Put the lines from the one containing "Screen dimensions: 1024x583" through the end of the lines into a JSON list of strings, one string per line, leaving out blank lines.

[Entries supplied]
++++++
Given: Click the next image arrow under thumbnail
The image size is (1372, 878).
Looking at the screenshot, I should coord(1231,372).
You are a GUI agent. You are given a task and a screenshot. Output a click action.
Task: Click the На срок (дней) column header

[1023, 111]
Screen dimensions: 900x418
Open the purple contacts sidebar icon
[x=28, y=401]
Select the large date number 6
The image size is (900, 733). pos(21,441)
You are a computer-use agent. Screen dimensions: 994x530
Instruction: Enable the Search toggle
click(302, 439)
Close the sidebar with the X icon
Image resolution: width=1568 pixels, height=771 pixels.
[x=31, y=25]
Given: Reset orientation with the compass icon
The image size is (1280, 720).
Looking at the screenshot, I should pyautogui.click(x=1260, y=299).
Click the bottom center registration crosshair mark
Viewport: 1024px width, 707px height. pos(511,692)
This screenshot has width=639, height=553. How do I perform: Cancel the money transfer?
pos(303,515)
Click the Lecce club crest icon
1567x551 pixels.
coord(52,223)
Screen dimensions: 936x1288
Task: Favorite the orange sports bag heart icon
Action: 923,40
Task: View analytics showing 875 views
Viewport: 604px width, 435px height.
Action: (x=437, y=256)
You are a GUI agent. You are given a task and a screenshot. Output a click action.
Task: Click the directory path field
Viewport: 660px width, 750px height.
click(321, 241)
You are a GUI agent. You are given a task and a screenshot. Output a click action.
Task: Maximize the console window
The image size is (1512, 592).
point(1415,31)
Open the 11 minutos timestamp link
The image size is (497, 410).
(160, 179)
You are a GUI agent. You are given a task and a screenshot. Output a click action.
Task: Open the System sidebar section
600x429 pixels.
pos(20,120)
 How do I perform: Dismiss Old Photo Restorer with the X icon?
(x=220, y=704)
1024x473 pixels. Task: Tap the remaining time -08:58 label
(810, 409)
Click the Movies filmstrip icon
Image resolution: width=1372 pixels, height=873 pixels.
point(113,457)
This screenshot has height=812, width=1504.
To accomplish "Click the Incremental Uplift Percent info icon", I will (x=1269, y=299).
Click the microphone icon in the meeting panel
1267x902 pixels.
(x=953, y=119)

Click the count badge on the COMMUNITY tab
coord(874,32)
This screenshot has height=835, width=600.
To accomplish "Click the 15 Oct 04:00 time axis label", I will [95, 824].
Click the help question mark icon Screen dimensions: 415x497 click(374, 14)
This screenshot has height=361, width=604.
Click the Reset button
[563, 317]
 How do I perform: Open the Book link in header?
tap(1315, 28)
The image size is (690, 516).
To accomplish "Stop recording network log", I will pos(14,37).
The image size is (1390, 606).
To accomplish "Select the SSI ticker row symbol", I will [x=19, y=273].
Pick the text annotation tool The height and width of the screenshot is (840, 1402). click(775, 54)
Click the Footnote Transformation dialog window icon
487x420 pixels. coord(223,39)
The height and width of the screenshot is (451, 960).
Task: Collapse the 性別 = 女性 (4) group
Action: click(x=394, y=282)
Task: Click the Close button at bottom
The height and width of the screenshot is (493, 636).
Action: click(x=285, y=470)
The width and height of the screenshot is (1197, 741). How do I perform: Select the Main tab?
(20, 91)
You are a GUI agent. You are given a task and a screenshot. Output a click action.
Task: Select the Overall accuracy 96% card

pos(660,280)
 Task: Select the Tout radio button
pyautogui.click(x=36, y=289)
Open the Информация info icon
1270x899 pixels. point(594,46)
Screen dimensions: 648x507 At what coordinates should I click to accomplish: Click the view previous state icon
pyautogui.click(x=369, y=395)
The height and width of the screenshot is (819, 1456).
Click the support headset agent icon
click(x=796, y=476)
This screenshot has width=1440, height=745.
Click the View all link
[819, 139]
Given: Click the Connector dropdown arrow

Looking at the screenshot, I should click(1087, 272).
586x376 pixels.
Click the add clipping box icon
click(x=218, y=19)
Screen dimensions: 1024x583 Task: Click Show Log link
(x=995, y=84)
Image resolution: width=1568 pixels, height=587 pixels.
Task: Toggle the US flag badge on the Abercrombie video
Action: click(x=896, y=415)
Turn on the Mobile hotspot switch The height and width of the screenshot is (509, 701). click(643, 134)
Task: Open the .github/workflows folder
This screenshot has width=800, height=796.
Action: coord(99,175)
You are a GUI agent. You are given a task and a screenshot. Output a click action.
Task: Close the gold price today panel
++++++
[The answer]
[
  "Screen dimensions: 1024x583 Task: Click Show Log link",
  "(x=995, y=84)",
  "Image resolution: width=1568 pixels, height=587 pixels.",
  "Task: Toggle the US flag badge on the Abercrombie video",
  "Action: click(x=896, y=415)",
  "Turn on the Mobile hotspot switch The height and width of the screenshot is (509, 701). click(643, 134)",
  "Task: Open the .github/workflows folder",
  "This screenshot has width=800, height=796.",
  "Action: coord(99,175)",
  "You are a GUI agent. You are given a task and a screenshot. Output a click action.",
  "Task: Close the gold price today panel"
]